(Data items)
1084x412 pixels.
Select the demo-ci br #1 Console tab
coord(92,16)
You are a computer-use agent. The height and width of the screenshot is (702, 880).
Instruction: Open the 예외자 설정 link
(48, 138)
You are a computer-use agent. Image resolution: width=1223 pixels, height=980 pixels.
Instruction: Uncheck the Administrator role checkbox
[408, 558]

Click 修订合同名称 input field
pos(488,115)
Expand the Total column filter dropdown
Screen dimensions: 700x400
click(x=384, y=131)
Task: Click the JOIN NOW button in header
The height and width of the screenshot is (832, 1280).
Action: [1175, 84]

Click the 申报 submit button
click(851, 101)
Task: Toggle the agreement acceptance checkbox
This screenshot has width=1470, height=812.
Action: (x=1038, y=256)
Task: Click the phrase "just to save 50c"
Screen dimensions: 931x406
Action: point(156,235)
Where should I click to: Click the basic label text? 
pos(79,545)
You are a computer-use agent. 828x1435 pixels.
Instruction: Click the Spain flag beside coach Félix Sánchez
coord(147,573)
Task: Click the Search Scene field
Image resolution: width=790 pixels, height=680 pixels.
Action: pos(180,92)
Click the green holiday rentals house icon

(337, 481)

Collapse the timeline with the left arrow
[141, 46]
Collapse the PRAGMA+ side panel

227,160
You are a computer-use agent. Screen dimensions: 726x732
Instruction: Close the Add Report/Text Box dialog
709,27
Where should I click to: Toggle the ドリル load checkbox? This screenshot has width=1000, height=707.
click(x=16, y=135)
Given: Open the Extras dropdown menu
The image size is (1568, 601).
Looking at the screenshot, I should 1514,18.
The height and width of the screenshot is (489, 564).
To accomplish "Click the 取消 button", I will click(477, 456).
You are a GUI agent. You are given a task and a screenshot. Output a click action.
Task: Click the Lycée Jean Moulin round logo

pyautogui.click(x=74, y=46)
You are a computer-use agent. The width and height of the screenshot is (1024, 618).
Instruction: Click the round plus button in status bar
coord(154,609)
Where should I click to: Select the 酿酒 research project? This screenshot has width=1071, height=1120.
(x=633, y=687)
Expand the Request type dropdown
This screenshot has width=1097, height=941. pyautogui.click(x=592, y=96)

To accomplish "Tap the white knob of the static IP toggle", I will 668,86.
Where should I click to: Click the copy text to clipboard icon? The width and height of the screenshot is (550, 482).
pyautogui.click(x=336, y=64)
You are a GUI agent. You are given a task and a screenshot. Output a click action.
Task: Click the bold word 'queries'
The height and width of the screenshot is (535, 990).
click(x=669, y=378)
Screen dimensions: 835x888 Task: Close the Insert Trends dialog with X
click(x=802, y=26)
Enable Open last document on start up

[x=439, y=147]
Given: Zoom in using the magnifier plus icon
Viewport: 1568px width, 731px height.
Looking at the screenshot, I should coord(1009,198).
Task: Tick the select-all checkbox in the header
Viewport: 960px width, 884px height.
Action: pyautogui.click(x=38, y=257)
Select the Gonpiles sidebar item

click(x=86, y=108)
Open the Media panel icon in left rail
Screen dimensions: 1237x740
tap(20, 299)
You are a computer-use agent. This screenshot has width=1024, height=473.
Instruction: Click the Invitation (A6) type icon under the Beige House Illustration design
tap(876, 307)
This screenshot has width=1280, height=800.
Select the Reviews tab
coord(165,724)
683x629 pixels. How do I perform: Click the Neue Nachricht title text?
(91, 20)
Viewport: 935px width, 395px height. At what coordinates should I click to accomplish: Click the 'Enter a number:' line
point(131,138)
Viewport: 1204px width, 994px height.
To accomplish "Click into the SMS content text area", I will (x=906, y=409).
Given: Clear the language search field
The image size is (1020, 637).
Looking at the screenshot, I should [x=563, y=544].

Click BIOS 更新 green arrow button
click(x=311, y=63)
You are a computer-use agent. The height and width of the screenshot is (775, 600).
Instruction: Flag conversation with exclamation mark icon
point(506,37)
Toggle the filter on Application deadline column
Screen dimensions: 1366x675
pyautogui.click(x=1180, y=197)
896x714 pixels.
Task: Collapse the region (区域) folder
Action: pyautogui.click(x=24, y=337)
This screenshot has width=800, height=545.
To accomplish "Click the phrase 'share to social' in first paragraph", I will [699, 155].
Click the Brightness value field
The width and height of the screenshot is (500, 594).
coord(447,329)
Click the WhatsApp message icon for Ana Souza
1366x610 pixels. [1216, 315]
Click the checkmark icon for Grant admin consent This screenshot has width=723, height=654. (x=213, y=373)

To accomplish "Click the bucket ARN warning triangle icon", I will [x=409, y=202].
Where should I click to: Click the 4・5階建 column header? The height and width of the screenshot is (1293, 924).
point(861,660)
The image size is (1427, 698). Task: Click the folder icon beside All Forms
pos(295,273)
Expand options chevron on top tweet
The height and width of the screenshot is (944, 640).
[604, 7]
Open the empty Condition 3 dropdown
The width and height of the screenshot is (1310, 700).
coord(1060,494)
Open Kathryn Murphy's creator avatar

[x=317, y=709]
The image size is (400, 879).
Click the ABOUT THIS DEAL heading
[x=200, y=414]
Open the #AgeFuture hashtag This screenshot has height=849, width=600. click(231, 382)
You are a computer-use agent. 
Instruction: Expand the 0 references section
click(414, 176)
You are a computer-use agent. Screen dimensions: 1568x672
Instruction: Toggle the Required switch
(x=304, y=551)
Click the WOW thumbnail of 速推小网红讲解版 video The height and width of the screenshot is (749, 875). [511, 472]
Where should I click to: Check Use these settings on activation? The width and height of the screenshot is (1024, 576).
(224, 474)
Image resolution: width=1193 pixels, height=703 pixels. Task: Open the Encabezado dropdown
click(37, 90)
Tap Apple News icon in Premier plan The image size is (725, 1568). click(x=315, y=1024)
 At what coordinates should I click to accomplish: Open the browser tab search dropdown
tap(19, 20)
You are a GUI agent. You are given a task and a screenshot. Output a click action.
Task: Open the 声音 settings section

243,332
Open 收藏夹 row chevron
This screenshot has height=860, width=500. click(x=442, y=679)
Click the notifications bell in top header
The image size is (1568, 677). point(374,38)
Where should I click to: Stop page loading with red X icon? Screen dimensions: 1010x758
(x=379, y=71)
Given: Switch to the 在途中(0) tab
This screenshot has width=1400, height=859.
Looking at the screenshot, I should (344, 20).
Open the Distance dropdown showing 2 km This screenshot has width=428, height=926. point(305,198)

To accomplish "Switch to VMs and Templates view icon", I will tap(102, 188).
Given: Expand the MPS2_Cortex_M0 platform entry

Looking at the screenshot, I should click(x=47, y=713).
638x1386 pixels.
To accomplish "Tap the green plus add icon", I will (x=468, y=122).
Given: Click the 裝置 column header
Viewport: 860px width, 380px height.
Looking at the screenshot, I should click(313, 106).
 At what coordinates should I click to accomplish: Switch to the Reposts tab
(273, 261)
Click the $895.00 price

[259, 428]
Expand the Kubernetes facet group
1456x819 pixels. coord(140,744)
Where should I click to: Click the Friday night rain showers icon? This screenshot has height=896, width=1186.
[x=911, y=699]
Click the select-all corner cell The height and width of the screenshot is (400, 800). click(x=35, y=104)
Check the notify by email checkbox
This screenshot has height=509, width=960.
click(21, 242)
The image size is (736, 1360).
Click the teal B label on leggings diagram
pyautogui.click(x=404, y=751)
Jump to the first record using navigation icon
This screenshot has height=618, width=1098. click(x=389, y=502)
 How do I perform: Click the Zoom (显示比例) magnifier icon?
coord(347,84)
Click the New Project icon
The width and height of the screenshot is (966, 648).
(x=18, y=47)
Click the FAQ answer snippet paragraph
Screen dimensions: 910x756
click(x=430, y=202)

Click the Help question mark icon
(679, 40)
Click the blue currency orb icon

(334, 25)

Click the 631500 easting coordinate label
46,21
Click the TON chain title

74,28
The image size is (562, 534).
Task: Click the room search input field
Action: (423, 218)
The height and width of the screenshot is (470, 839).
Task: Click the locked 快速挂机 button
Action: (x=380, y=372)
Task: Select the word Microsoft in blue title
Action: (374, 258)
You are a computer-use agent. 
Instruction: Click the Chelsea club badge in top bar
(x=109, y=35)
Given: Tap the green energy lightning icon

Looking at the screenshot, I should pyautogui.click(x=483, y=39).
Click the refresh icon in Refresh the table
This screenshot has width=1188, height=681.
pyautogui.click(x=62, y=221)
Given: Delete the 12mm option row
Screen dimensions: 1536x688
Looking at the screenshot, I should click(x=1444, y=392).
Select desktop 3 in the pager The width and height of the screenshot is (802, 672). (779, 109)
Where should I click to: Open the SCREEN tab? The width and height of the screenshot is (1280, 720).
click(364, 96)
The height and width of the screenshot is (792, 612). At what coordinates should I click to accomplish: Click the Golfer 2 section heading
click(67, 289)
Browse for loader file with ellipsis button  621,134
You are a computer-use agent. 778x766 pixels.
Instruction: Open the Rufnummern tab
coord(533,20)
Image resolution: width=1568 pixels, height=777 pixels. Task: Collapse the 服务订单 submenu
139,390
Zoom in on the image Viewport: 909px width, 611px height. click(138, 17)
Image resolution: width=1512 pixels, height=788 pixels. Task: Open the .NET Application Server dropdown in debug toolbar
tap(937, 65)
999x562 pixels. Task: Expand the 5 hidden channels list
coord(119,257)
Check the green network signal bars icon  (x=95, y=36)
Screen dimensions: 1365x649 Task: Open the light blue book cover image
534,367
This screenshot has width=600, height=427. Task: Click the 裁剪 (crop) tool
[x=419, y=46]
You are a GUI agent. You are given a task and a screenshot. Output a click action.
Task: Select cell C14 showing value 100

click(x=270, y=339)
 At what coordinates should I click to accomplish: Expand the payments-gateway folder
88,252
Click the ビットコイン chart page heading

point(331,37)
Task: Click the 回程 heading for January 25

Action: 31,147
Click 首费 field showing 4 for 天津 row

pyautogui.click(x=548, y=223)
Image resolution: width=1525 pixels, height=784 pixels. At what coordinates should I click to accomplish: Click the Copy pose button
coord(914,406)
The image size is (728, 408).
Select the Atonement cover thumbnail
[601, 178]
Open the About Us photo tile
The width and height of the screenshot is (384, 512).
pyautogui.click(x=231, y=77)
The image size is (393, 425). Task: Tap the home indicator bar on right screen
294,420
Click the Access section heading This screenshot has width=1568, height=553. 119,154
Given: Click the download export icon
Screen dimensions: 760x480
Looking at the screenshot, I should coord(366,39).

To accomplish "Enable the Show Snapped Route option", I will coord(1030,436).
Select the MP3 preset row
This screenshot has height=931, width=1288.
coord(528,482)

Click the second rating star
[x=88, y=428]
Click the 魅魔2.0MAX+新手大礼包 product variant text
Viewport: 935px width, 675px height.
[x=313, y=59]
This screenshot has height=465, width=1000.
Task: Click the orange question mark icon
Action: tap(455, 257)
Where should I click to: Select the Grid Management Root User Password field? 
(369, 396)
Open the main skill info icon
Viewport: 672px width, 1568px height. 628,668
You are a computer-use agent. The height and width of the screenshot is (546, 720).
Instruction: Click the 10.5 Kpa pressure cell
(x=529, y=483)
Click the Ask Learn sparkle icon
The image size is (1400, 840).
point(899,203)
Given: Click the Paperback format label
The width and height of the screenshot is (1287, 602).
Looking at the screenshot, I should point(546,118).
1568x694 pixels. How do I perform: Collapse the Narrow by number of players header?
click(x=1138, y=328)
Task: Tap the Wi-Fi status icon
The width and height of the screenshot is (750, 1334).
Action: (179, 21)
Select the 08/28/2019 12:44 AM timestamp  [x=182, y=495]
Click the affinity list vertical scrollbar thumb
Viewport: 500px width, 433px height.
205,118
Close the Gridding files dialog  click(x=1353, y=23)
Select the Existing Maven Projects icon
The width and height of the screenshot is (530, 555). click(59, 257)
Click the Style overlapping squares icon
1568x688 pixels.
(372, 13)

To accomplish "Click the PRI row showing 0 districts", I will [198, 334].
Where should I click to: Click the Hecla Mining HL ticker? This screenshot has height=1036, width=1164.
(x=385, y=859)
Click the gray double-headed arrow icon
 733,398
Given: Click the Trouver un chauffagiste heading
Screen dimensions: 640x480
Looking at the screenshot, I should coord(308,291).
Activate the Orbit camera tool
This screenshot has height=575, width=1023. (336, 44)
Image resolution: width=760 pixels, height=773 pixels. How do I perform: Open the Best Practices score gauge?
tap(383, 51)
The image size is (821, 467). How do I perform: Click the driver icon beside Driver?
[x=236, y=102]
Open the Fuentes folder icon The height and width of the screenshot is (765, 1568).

ACTIVITY: What is the number of lines above that hold the string "phrase"? Answer with that number alone.

TASK RESPONSE: 2